I was 13 years old when Reagan defeated Carter in 1980, which made me 17 when he was up for reelection. I was only three months from my eighteenth birthday but that meant that I would cast my first Presidential vote four years later for Bush41. Suffice to say that though my respect for Reagan and his philosophy has grown markedly over the years, it was obvious to me even at that age that he was something special. I think that I hated being too young to vote for him more than I hated the fact that they started raising the drinking age from 18 to 21 when I was 17, but I am getting off point.
Most liberals and even some libertarians scoff at the way that so many conservatives speak reverently about President Reagan. There are many reasons that conservatives admire Ronald Reagan and talk constantly of finding “another Reagan”. Beyond all of the good things that our 40th President did for our country – and frankly the world, given some of his more controversial stances during the close of the Cold War – he did one thing that one southern kid will never forget. He brought back our confidence. That very swagger that liberals hated so much about our 43rd President.
I was nine years old in 1976, when America went bananas celebrating our bicentennial, and it left a big dent in me. I grew up believing with every fiber of my being in what I would many years later realize was called American Exceptionalism. During that year, and for many years thereafter given the lousy economy, everything from clothing to motorcycle helmets to frisbees were covered in the red, white, and blue. At the same time, however, the post-Vietnam years were also a period of what I can only describe as a little less pride in America. I do not mean to suggest that individuals were unpatriotic, just that as a country we were not walking around tall and proud in many ways. Jimmy Carter even went on television and told us we had “malaise”. The stage really was set for someone with some patriotic optimism.
As an aside, I will never forget how I felt in 1980 when Charlie Daniels released In America. I find it difficult to explain how much that simple song meant to me and how it made me feel about my country. Charlie: I love you, man.
Well the eagle’s been flying slow, and the flag’s been flying low, and a lot of people saying that America’s fixing to fall.
But speaking just for me and some people from Tennessee, we got a thing to tell you all.
This lady may have stumbled, but she ain’t never fell, and if the Russians don’t believe that they can all go straight to hell.
We’re gonna put her feet back on the path of righteousness and then, God bless America again.

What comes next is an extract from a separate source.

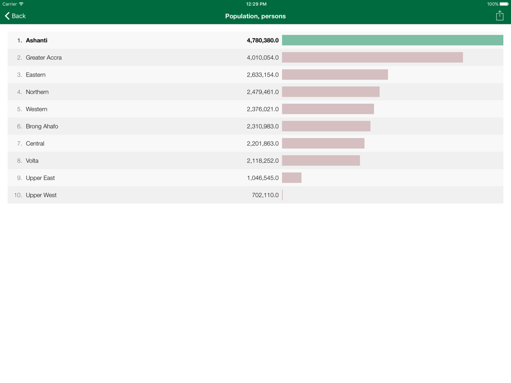Open the share icon in header
The width and height of the screenshot is (511, 383).
tap(499, 16)
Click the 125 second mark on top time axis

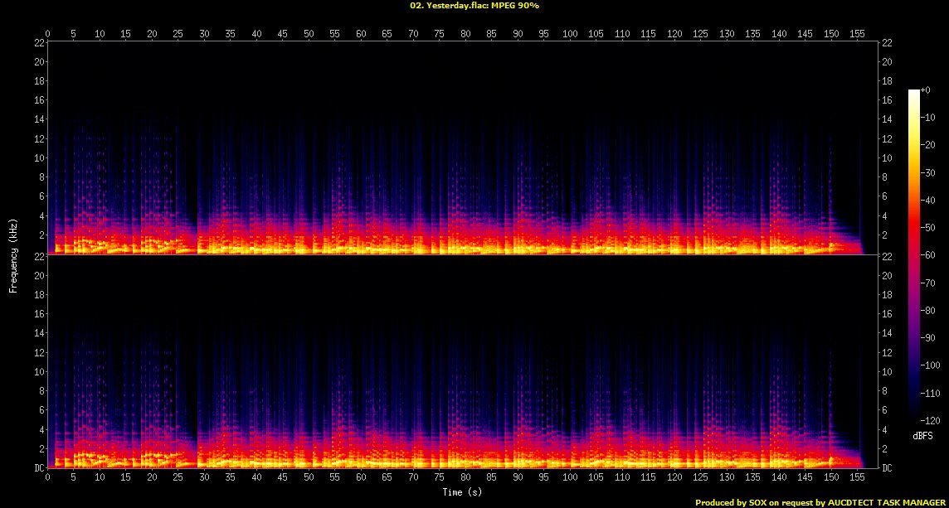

From my perspective as a teenager growing up in the South in the 80s, what President Reagan means more to me than anything else is this: Reagan made it cool to be patriotic again. Reagan unapologetically loved his country, the greatest country in the history of mankind, in a way that too few politicians even understand today. All I can say to people who do not feel what I feel when they watch that Reagan video, or understand why In America meant so much to some us out in flyover country, is that it really sucks to be you.